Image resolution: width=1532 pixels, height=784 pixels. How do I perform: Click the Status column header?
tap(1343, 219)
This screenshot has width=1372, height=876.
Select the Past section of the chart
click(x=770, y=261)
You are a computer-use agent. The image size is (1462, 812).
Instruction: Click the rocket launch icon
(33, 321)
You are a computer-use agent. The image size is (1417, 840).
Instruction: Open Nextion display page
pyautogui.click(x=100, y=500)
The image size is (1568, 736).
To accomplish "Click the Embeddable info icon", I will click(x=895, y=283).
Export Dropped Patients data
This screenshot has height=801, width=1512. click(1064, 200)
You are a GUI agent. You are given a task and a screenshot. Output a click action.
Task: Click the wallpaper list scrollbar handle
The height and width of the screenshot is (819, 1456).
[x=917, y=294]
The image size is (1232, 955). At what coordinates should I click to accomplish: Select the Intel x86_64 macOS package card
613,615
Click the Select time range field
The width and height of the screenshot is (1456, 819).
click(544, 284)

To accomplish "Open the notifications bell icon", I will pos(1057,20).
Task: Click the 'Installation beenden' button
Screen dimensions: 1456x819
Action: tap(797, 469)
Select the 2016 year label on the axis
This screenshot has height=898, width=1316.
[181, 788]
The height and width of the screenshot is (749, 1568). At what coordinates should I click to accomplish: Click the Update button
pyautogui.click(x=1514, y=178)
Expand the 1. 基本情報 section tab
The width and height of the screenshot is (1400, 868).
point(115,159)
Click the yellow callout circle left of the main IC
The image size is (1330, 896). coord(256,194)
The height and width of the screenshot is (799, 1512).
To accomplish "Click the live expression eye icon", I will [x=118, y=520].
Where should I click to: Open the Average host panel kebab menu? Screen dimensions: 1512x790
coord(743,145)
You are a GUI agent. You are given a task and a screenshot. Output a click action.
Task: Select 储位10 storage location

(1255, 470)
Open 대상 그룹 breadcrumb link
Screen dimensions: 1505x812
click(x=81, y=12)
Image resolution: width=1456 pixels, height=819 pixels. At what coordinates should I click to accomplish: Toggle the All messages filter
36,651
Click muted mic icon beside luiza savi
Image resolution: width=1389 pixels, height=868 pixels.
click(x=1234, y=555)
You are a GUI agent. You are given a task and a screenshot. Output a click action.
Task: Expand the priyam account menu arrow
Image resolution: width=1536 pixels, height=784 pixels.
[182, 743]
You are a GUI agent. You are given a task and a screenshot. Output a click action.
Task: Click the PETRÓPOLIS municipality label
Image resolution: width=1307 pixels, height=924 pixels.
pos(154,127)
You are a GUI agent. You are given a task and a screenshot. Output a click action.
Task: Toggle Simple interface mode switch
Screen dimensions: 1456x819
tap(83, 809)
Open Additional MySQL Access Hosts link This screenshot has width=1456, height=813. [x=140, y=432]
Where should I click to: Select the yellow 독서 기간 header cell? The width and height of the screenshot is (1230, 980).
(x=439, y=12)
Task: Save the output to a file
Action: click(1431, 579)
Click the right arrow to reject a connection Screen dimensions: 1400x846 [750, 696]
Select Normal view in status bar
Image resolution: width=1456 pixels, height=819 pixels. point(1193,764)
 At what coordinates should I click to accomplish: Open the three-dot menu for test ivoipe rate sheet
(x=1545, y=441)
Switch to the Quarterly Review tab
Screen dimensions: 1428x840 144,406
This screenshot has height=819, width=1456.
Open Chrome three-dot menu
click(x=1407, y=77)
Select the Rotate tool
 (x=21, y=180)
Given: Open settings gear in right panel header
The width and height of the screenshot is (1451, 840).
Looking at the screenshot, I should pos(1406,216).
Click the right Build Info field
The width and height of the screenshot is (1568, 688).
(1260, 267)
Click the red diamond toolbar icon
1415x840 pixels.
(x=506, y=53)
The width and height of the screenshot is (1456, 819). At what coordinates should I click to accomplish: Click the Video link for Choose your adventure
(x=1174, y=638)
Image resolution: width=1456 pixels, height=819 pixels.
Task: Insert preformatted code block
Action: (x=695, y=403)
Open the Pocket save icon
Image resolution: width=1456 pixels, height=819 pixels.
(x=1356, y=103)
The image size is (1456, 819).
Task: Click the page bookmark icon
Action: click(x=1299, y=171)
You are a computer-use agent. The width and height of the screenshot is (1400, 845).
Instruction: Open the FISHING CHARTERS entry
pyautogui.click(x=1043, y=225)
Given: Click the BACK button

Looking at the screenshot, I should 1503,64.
________
• Directions for this task
Only the lines above starting at the line that holds "Select the Past section of the chart" and ending at the line that holds "The image size is (1568, 736)." are to be repeated, exactly and in full.

• Task result
Select the Past section of the chart
click(x=770, y=261)
You are a computer-use agent. The image size is (1462, 812).
Instruction: Click the rocket launch icon
(33, 321)
You are a computer-use agent. The image size is (1417, 840).
Instruction: Open Nextion display page
pyautogui.click(x=100, y=500)
The image size is (1568, 736).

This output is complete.